What's the thing every parent of a diabetic child fears the most? The thing that causes us to set alarms in the wee hours, to wake with every peep our child makes and to awaken each morning with the uncontrollable urge to dash into our sleeping child's room to make sure they are OK? Nighttime Hypoglycemia. It is that terrifying "snake in the grass" that we are forever in fear of. And recently I was made aware of a family who experienced that very thing and shared their experience on their blog. You can read about it here.

This is a family who did everything right. They monitored their daughter's blood sugars diligently, gave snacks for impending lows and bolused for highs. They checked and rechecked and left nothing to chance. But still, this silent enemy ambushed their precious little girl in her sleep. Luckily, she came out of it just fine and was back to enjoying her vacation with her relatives later that same day. But the anguish her parents had to endure had me sobbing as I read their account of what happened early that morning. It could just as easily have been my little girl in that scenario. I could relate to their story all too well, up to the point of them discovering their little girl unresponsive with foam on her pillow; evidence of the seizure her little body had endured not long before they entered her room.

In my previous post I briefly discussed how exercise is such a boon to people with diabetes. And while it is true that exercise can reign in a blood sugar and have the long term benefit of helping to prevent cardiovascular complications, exercise can work too well and send a person into a state of hypoglycemia many hours after the actual activity. This makes it especially challenging to anticipate the effects physical activity will have on blood sugar levels, especially when things have been seemingly normal for a solid 18 hours, or as "normal" as things get with this cursed disease.

I read stories like this with all the empathy that anyone who can relate to what it is like to parent a child with type 1 diabetes would have. I weep for parents who have had to go through such gut wrenching experiences and feel their pain as if it were my own. It could be me one day blogging about such an experience, as much as I hope and pray that it won't be. But it's what we all face as we continue our non-stop, day and night battle against this lawless and relentless disease.

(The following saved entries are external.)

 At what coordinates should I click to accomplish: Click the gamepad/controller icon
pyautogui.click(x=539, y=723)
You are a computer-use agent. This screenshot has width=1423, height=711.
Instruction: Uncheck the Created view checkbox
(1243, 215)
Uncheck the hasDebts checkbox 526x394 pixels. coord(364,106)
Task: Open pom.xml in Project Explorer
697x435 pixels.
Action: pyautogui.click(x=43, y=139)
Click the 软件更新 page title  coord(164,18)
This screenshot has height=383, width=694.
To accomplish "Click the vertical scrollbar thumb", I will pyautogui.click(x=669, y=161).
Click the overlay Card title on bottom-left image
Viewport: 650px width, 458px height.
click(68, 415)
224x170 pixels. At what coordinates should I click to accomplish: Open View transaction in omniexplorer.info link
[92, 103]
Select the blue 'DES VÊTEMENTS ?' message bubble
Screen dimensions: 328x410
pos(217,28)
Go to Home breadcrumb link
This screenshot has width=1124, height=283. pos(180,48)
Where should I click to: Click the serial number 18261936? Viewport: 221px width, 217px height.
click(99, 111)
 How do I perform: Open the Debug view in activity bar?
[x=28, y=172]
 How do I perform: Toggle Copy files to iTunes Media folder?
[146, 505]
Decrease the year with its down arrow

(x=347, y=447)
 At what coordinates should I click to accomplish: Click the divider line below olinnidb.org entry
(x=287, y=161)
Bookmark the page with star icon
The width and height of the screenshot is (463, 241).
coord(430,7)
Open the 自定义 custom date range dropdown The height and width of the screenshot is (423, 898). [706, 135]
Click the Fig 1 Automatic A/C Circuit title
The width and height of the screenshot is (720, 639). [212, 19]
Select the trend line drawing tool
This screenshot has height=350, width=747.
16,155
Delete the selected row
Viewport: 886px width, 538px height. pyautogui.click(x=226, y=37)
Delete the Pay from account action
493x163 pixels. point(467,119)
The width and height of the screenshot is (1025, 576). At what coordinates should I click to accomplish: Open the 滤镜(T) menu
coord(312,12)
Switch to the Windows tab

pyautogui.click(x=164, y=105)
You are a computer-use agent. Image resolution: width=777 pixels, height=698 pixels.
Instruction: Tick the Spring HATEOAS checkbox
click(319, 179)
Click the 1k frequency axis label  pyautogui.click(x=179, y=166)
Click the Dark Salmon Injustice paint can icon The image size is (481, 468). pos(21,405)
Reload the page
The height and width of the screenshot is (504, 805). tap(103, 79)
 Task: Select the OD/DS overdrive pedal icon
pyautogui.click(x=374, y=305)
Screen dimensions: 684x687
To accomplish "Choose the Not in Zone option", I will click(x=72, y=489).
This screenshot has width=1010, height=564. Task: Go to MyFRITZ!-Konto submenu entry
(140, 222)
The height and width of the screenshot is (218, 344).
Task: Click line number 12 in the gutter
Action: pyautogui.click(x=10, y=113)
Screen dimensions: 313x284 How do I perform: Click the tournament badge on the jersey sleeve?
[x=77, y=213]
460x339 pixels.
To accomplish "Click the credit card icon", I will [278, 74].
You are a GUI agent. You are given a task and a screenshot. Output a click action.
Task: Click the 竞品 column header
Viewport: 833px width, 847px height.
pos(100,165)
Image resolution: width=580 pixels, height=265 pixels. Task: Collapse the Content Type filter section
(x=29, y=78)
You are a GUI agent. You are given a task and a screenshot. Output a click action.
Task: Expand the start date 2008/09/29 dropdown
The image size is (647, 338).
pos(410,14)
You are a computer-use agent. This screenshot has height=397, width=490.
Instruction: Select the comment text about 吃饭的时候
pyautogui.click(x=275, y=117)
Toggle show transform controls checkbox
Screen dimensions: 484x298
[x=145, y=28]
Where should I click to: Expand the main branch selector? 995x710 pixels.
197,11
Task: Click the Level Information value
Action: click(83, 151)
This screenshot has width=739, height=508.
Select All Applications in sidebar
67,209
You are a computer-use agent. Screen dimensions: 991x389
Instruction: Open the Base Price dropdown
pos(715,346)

I also read them to learn from what others experience so that I might side-step the same pitfalls and avert possible disasters. But for the life of me, I can't figure out what I could have done differently here, shy of standing guard beside my child's bed with glucometer in hand performing hourly checks with carb tabs and glucagon at the ready.

I can just see my diabetic nurse educator's face now if I were to tell her I stood guard one night while my daughter slept after an afternoon of swimming in hopes of avoiding a nocturnal hypoglycemic seizure. She would look at me like I had two heads! During our last visit I told her that I still check Jenna at least once in the night most nights to ensure she is safe. She was shocked and I think I even detected a tad of judgement in her eyes that I would be so paranoid as to do this; further evidence that one must live this to understand it. Let her know the hourly unpredictability that type 1 diabetes can dish out with her own child and THEN judge my actions. Some things just can't be taught. They must be experienced.

Needless to say, this family's unfortunate encounter with nocturnal hypoglycemia has had quite an impact on me. It makes me realize just how unpredictable this disease can be. Is it any wonder we parents of children with type 1 diabetes feel compelled to reach out to one another for support? We are all performing a tight rope act while we cradle our precious children in our arms. The pressure is immense. The stakes, unfathomably high. And there is no getting off of this tight rope. We've been thrust on it without our consent and without warning. Within our ranks we find no judgement, only compassion and understanding. Because we know, really know what it's like.

2 comments:

PancreasMom said...

Thank you for sharing this, and you are not paranoid for ever 'sitting' or even 'wanting to sit' beside on an occasion when you question how your daughters BG's will be... We are parents, caregivers, love givers and guardians of our children...I know I can't always be at my sons bedside, but if I EVER get the feeling I need to be.. I dont hesitate. Instinct is too strong to fight and there for a reason! You are an amazing Parent and do everything right, anything else is out of your control.

Alexis-Nicole said...

I agree. I check Justice before bed, 1-2 hours later,midnight and again at 3am. Every night. If was extra active or low at bedtime, I check more than that. You can never be too careful.